Robert Cundick, Retired Tabernacle Organist, Dies

Contributed By R. Scott Lloyd, Church News staff writer

  • 21 January 2016

Robert Cundick, longtime organist with the Tabernacle Choir, died in his home on January 7, 2016, at the age of 89.  Photo by Michael Brandy, Deseret News archive.

Article Highlights

  • Robert Cundick (1926–2016) was Salt Lake Tabernacle organist from 1965 to 1991.
  • He composed the hymns “That Easter Morn” and “Thy Holy Word.”

Robert Milton Cundick, who served for 26 years as a Salt Lake Tabernacle organist and as such composed numerous devotional works including two hymns that are in the Church’s hymnal, died at home early on January 7, 2016.

His name was familiar to millions of Church members and other listeners through his close association with the Mormon Tabernacle Choir in its weekly television and radio broadcasts and tours in various parts of the world.

His work “The Redeemer, a Sacred Service of Music” was identified as “his greatest musical legacy” in an obituary published by his family, who added, “And yet he was hesitant to claim credit, feeling that his part was more as scribe for inspiration from above.”

He was born November 26, 1926, and started to take piano lessons at the age of 8.

“After several years, the Sandy [Utah] 2nd Ward acquired a Hammond organ, one of the first that had come to the state of Utah,” he recalled in an interview published in the Church News on August 17, 1991, on the occasion of his retirement. “We were all fascinated by it.”

His parents, Milton and Florence Pierson Cundick, supported him in his musical ambitions.

Later, Alexander Schreiner, chief Salt Lake Tabernacle organist, took on young Robert as a scholarship student.

By the time he entered the University of Utah after a stint in the Merchant Marines, he was giving piano and organ lessons and playing for Unitarian, Jewish, and Christian Science congregations.

He filled a teaching assistantship under renowned LDS composer Leroy Robertson and was awarded a doctorate in music composition in 1955.

At the university, he met Charlotte Clark, who took organ lessons from him.
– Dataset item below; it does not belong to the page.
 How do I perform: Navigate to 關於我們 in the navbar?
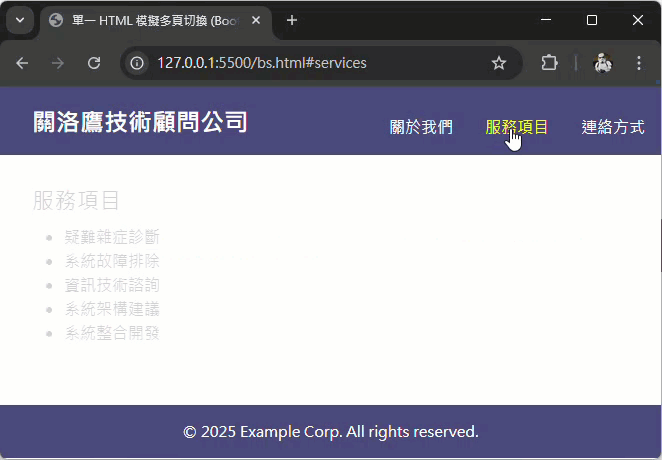[x=421, y=127]
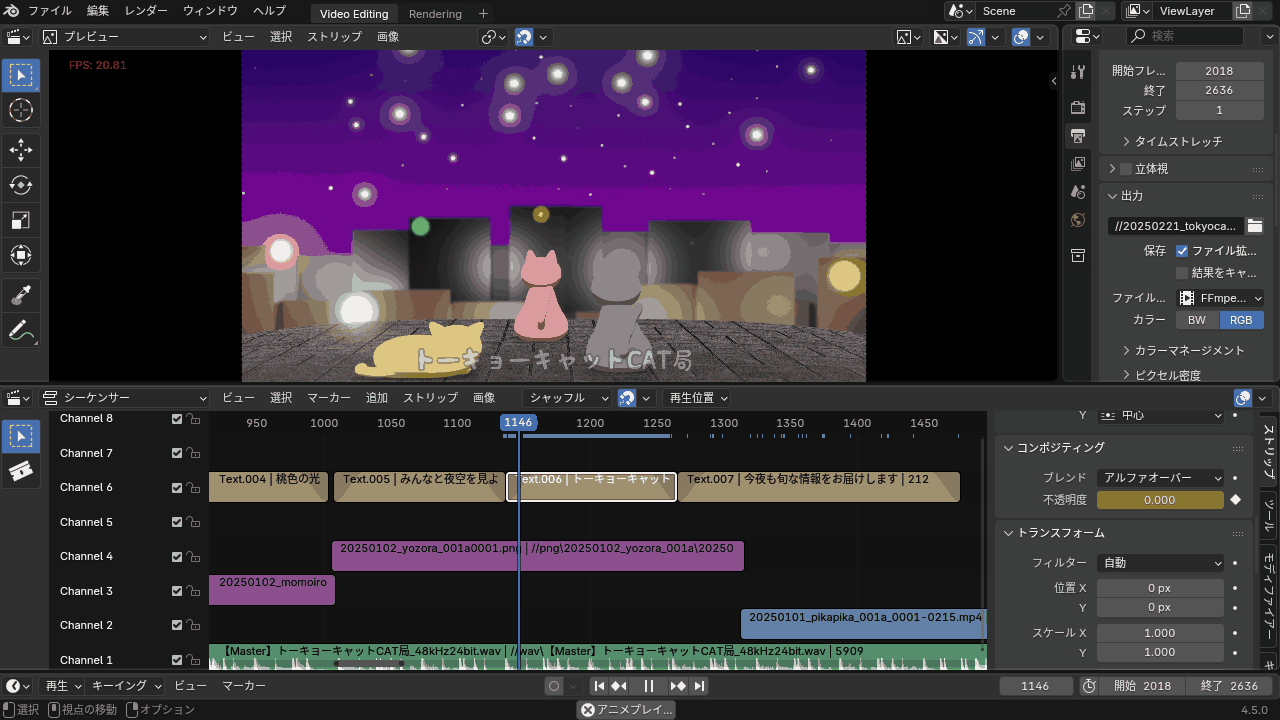Select the Blade tool in sequencer
This screenshot has height=720, width=1280.
tap(20, 471)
They were married in the Manti Utah Temple on June 9, 1949.

In 1957, he went to Brigham Young University to fill in for Crawford Gates, who was on sabbatical. He stayed on until a mission call issued by President David O. McKay in 1962 took the Cundicks to England, where he played daily recitals at the Church’s Hyde Park Chapel in London.

The year after his return, President Hugh B. Brown, acting for the First Presidency, called him as Tabernacle organist. As such he composed well over 100 works, including the hymns “That Easter Morn” and “Thy Holy Word,” which are in the hymnal.

Upon his retirement in 1991, he and his wife served as directors of hosting for BYU’s Jerusalem Center for Near Eastern Studies. Previously, he had been specifications adviser and selected a builder for a pipe organ in that facility, though he had never been there until his mission call.

Brother Cundick proposed the idea of a new organ for the Assembly Hall on Temple Square in 1980, an idea that led to extensive structural renovation of that facility. He also helped restore and update the Salt Lake Tabernacle organ.

Brother Cundick is survived by his wife and their five children. The Cundicks have 23 grandchildren and 38 great-grandchildren.